They Called It Cheating. I Call It Leadership.

It’s not often I receive backlash for my thoughts.
But this one caused quite a stir.

Apparently, teaching people how to build Custom GPTs is controversial.
(Lucky for me, I have many spoons and AI in my corner to defend my position.)

Let’s rewind.

The Offending Post: “Build Custom GPTs That Work Like You”

In a recent blog, I broke down how to create personalized AI assistants inside ChatGPT — the kind that scale your voice, write in your tone, and give you back hours of your week.

The response? Mostly applause. Hundreds of downloads. DMs like, “This changed how I think about content.”

But not all of it was confetti.

A handful of folks (loud ones) slid into my inbox or comments with words like:

“This feels like cheating.”
“Isn’t this replacing real creativity?”
“Aren’t you just automating the soul out of your work?”

“Tell me you don’t know marketing, without telling me you don’t know how to market” <- this one was my personal favorite. Thanks, Jeff!

And hey, I get it. Anything that challenges the status quo usually kicks up a little dust.
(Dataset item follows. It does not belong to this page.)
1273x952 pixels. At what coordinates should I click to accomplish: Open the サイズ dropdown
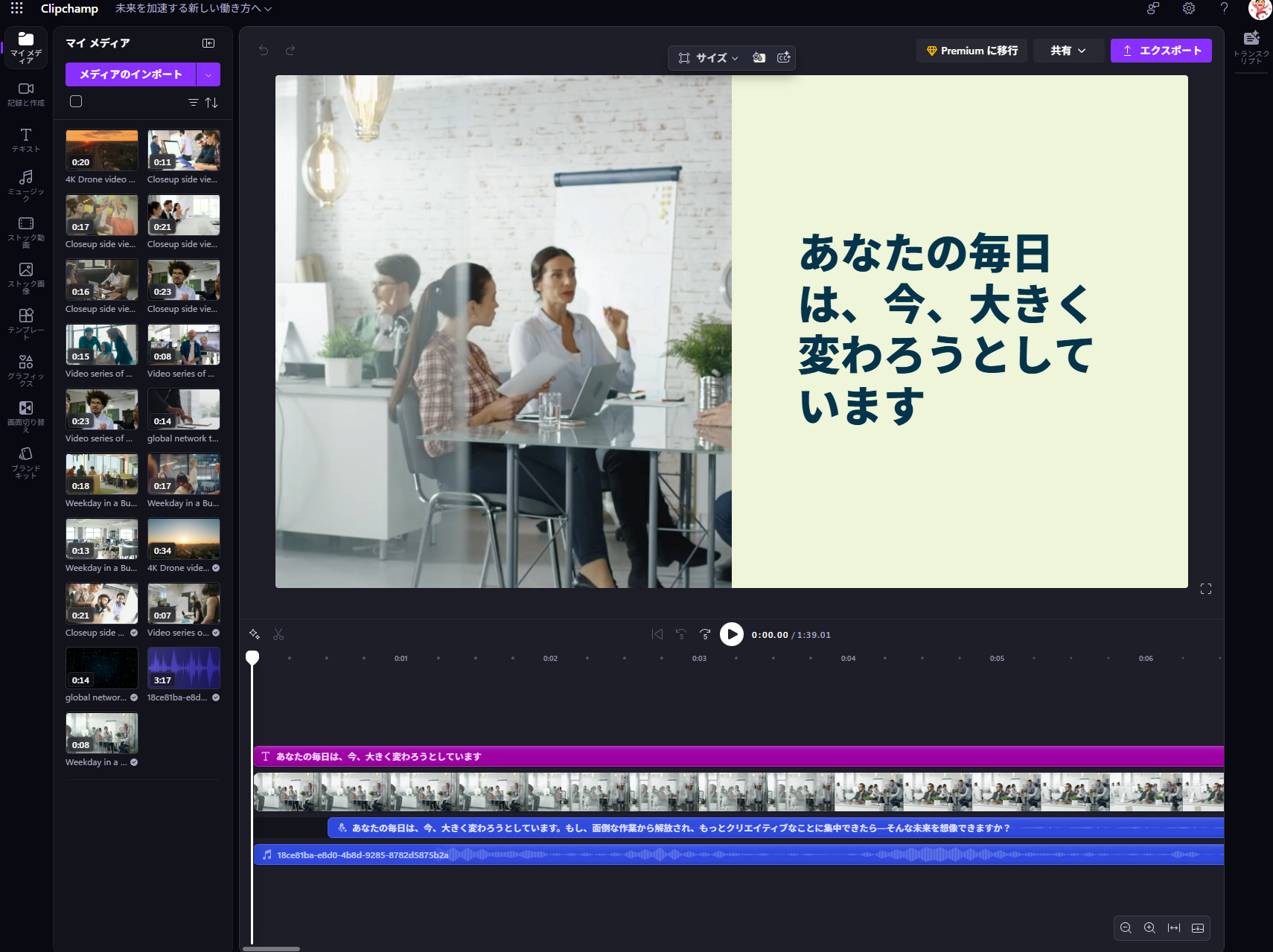click(x=709, y=57)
But let’s talk about what’s really going on here.

This Isn’t Cheating. It’s Strategy.

Using AI isn’t about cutting corners. It’s about cutting through noise.
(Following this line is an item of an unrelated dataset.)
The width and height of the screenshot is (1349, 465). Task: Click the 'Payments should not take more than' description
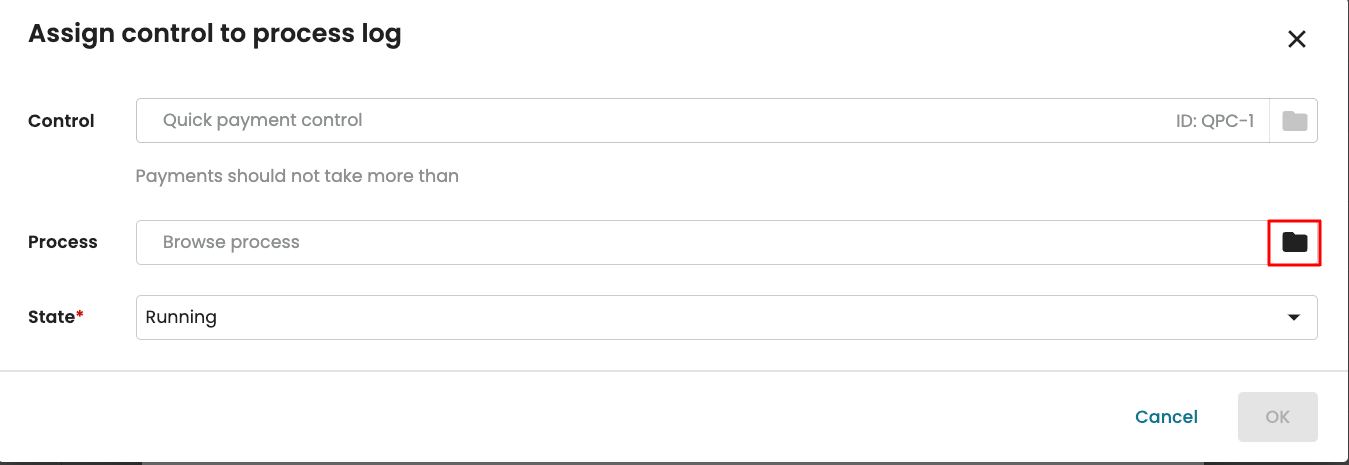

When I use a Custom GPT trained on my tone, values, and client insight, I’m not removing myself from the work. I’m scaling what already exists inside my head — so I can be in more places, with more clarity, without cloning myself (yet).

Let me ask you something:

  • Do you write every line of every landing page, social post, email, and onboarding doc by hand, from scratch, every time?

  • Or do you repurpose, template, and delegate where you can?

Because if you’re not doing the latter, you’re not leading — you’re just firefighting.

We don’t call Canva “cheating graphic design.”
We don’t call Zoom “cheating collaboration.”
So why is a GPT that remembers your brand voice any different?

We’re Not Automating Art. We’re Automating Admin.

Here’s the big misunderstanding: People assume AI is replacing their essence.

But really? It’s replacing your third draft.
Your rewrites.
Your repetitive brain drain.
The 80% of work that slows down your brilliance instead of showcasing it.

What you do with that saved energy — that’s where your edge lives.

Great marketers don’t fear new tools. They master them. Then they teach others how to make them sing.

AI Isn’t the Threat. Irrelevance Is.

We are living in a moment where attention is fragmented, platforms change weekly, and the workload on solo creators and lean teams is… let’s say, “unsustainable.”

If you think the future of marketing is doing everything manually while your competitors are training AI to think like them?

I respect your conviction. But I like my odds better.

Because the people who will win the next 5 years are already figuring out how to:

  • Scale message without diluting it

  • Show up more, with less burnout

  • Lead creative teams and efficient systems

This isn’t about robots replacing people. It’s about creators, founders, and marketers using smarter tools to do more of what they’re here to do — lead, invent, connect, sell.

Let’s Redefine What “Authenticity” Means

If I spend 3 hours crafting a caption from scratch, and you spend 10 minutes guiding a trained GPT to write one in your voice…

Which is more “real”?

Because in both cases, you’re the source. The guide. The voice.

And to be blunt? If your authenticity only survives without tools, it was never very durable to begin with.

Real creators evolve. Real brands adapt. And real authenticity scales.

My Commitment, Moving Forward

I’m not here to convince the skeptics. I’m here to serve the people building something bold.

So yes — I will continue to teach marketers how to:

  • Build GPTs that think like them

  • Automate the grunt work without losing their voice

  • Future-proof their brand with tools that work smarter, not louder

Because the truth is: AI isn’t the enemy of creativity.

It’s the scaffolding that helps it reach higher.

And if using a trained assistant that understands my tone, my ethics, and my audience helps me help more people? Then pass me another spoon — I’m just getting started.